Aim of the exercise —
Return, exactly and in full, the lines of the records below starting at the one with "云和容器部署 (28, 223)" and ending at the one with "أخبار (882, 197)", and no other lines.

- Opening Delimiter -

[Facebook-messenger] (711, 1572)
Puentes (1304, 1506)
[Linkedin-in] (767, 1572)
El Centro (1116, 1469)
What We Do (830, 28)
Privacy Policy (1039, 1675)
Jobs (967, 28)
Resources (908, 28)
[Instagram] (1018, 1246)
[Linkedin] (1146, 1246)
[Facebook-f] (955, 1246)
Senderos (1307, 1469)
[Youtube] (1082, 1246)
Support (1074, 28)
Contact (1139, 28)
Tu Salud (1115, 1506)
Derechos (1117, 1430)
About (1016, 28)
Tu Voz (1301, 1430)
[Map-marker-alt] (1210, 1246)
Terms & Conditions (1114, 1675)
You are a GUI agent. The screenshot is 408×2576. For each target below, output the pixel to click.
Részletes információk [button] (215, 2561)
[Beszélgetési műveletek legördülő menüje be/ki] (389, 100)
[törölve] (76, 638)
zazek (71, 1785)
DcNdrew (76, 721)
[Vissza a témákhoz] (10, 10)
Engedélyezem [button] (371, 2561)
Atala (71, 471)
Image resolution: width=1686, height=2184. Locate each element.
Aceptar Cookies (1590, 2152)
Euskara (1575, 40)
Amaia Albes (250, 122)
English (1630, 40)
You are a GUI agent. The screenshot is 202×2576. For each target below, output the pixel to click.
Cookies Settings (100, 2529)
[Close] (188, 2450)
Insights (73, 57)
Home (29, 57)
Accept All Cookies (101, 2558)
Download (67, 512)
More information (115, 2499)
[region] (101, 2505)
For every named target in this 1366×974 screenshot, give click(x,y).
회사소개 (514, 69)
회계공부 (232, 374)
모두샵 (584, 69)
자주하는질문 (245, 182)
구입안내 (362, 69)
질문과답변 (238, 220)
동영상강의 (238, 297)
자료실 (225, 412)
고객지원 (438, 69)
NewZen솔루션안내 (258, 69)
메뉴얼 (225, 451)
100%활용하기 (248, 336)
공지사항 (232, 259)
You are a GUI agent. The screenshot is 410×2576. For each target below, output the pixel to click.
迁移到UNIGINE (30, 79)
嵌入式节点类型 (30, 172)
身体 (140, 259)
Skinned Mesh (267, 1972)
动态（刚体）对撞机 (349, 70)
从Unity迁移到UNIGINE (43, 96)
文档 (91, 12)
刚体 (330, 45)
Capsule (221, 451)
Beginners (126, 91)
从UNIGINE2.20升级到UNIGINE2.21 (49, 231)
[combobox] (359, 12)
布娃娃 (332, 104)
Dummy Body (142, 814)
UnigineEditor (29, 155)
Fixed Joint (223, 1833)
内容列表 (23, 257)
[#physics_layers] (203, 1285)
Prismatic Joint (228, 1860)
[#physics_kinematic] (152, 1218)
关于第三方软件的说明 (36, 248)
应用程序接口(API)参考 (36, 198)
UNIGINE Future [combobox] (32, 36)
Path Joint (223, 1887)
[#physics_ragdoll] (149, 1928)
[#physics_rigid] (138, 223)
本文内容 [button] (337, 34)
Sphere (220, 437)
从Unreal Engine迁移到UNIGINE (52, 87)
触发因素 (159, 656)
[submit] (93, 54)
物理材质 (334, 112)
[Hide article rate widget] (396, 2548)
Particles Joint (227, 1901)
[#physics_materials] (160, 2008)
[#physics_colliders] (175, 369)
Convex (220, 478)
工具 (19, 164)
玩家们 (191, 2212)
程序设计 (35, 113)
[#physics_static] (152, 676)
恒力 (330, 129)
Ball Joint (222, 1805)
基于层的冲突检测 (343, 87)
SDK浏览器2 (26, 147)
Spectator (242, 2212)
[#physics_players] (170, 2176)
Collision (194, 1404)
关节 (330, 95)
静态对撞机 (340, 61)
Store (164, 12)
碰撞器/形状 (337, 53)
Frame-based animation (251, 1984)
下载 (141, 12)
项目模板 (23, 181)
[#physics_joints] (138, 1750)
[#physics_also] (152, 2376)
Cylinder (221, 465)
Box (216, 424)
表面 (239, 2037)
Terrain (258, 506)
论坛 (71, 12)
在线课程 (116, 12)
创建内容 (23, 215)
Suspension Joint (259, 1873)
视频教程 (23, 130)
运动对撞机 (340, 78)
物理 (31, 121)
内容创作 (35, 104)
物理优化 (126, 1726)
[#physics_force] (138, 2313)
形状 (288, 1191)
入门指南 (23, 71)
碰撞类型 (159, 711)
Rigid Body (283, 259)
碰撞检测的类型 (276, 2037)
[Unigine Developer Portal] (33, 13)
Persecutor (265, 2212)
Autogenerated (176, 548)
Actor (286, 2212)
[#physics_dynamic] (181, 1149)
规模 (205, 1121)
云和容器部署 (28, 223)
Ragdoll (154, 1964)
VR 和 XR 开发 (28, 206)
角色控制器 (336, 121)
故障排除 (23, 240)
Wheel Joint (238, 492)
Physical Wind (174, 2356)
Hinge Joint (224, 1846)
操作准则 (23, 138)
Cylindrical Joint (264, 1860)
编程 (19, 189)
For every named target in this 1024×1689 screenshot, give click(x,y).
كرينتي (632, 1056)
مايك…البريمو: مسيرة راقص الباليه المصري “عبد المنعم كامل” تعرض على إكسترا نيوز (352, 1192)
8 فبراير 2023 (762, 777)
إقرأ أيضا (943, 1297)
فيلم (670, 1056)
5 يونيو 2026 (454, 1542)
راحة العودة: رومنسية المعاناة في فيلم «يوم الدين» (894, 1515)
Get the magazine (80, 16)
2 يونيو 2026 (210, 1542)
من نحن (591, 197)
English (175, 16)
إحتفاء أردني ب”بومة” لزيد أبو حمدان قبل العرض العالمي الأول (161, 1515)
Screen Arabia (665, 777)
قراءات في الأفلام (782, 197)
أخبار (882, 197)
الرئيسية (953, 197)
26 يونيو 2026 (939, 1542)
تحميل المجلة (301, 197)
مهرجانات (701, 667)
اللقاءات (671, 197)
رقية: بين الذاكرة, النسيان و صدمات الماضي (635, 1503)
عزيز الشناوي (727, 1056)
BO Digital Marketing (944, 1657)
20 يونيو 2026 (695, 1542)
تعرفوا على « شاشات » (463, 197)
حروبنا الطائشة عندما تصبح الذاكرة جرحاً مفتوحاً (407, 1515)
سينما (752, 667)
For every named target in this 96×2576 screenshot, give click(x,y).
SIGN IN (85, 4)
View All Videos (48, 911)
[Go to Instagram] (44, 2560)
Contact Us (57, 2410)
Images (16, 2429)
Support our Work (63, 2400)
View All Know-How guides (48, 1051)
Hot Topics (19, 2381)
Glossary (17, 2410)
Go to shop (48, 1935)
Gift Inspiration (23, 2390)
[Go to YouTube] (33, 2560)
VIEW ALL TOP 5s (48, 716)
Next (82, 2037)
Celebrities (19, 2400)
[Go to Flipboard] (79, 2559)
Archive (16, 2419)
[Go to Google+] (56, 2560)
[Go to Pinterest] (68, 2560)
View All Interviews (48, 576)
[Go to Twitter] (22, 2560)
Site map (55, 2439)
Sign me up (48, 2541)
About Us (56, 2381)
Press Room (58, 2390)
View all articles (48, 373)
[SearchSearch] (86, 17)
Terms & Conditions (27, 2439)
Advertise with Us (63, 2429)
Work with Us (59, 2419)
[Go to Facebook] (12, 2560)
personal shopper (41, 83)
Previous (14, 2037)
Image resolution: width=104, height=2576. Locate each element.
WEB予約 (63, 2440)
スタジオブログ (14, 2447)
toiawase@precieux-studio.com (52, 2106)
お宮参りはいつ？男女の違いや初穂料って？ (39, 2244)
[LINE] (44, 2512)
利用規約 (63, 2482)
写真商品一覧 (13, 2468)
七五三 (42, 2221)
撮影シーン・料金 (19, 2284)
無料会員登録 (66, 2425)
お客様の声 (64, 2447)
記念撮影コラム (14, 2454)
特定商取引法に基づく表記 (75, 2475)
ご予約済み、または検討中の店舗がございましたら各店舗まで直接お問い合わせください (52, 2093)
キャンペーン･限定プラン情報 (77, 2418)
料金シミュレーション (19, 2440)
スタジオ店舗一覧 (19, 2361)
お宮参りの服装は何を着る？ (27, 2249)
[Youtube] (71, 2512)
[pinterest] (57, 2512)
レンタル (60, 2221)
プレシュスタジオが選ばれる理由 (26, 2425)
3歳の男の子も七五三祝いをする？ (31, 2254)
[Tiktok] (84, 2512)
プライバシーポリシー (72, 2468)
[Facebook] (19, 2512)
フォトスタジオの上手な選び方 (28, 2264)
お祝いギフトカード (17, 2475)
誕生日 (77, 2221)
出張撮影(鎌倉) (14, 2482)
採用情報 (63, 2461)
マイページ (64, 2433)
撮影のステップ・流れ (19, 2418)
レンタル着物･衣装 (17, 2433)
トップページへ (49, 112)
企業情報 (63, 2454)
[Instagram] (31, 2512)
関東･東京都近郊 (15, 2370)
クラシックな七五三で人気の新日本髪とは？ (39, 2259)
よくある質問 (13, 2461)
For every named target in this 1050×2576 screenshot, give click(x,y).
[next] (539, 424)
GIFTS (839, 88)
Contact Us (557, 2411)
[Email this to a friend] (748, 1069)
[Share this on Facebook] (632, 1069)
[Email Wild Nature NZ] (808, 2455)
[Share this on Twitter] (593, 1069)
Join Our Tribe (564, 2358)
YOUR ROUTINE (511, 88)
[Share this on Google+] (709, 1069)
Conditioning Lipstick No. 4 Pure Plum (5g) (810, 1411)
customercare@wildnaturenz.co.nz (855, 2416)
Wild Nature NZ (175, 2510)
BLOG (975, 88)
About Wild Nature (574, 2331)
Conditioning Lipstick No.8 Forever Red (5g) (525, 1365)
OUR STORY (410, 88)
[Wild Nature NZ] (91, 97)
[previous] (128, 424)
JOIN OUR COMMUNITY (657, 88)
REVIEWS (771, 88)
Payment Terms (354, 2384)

- Closing Delimiter -

Answer to this task —
云和容器部署 (28, 223)
Ragdoll (154, 1964)
VR 和 XR 开发 (28, 206)
角色控制器 (336, 121)
故障排除 (23, 240)
Wheel Joint (238, 492)
Physical Wind (174, 2356)
Hinge Joint (224, 1846)
操作准则 (23, 138)
Cylindrical Joint (264, 1860)
编程 (19, 189)
For every named target in this 1024×1689 screenshot, give click(x,y).
كرينتي (632, 1056)
مايك…البريمو: مسيرة راقص الباليه المصري “عبد المنعم كامل” تعرض على إكسترا نيوز (352, 1192)
8 فبراير 2023 (762, 777)
إقرأ أيضا (943, 1297)
فيلم (670, 1056)
5 يونيو 2026 (454, 1542)
راحة العودة: رومنسية المعاناة في فيلم «يوم الدين» (894, 1515)
Get the magazine (80, 16)
2 يونيو 2026 (210, 1542)
من نحن (591, 197)
English (175, 16)
إحتفاء أردني ب”بومة” لزيد أبو حمدان قبل العرض العالمي الأول (161, 1515)
Screen Arabia (665, 777)
قراءات في الأفلام (782, 197)
أخبار (882, 197)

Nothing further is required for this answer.